Dmitri Shostakovich (1906-1975)
String Quartet No. 9 in E-flat major, Op. 117, (1964)
Since the latter part of the 20th century following his death in 1975, the string quartet cycle of Dmitri Shostakovich has come to be regarded as extraordinarily significant. While his fifteen symphonies command attention and demonstrate his creative and prodigious career, they were large spectacles staged for grand public expression subject to broad scrutiny by a totalitarian regime, subject, as well, to the changing complex public image Shostakovich chose, or was forced, to display. The string quartets are different. They are private, personal, intimate and true. They embody music Shostakovich wrote for colleagues, friends, family and himself. And it is particularly this dichotomous context that makes the fifteen string quartets so compelling. Within the music, one finds startling and original music of profound, visceral affect, ample creative genius, but also something of the actual life of Shostakovich: a personal diary of poignant reactions, reflections and dark visions. As the (incomplete) cycle spans some thirty-six years of his life, from the age of thirty-two to less than a year before his death, one can follow the quartets and thereby follow Shostakovich, an immensely creative and sensitive Soviet citizen weathering the myriad personal and global devastations of the 20th century. Across the cycle, the music changes, starting with a fresh exuberance, growing brilliant and fierce, apocalyptic, sardonic, agonized and cryptic, then sparse, alienated and ghostly. Finally, well before he could complete his proposed cycle of twenty-four quartets, one in each key, Shostakovich died and the music abruptly stops, the silence itself a lasting presence.
The String Quartet No. 9 in E-flat, Op. 117 comes just a bit after the middle of the cycle marked by his most celebrated quartet, the String Quartet No. 8 of 1960. It may have been a difficult act to follow.
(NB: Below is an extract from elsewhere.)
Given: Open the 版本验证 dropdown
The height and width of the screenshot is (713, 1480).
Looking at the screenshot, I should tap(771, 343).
Shostakovich started to compose his next quartet in 1961, a work he once confided was based on "themes from childhood", but reached an impasse and, in what he described as a rare act of self-criticism, burned it in the stove. Nearly three years would pass before he tried again and in about three weeks during May of 1964, Shostakovich completed his ninth quartet.
The quartet seems especially connected to the previous two, what some have called the "personal" quartets. No. 7 was dedicated to his first wife Nina (who died in 1954), No. 8, confidentially, to himself (in what has been called a suicide note), and No. 9 to his third wife Irina (whom he married in 1962). These three sequential quartets also share a common design feature: within each quartet, the movements are played together without a break, attacca, in a seamless narrative of continuous sound. And yet, No. 9 is also considered to foreshadow his late, final quartets. Despite a continuous flow of nonstop movements, Shostakovich begins a sort of disintegration of quartet texture into something more sparse and disruptive: individual parts drop out, solo cadenzas protrude in strong relief, huge pizzicato chords nearly defy the genre and momentum is stalled with new, gaping silences. In this respect, No. 9 represents a transition while standing on its own as a singular quartet of great originality. Indeed, compared with the intensity of No. 8 and the eventual bleakness of the late quartets, No. 9 is often considered exuberant, positive and outward looking.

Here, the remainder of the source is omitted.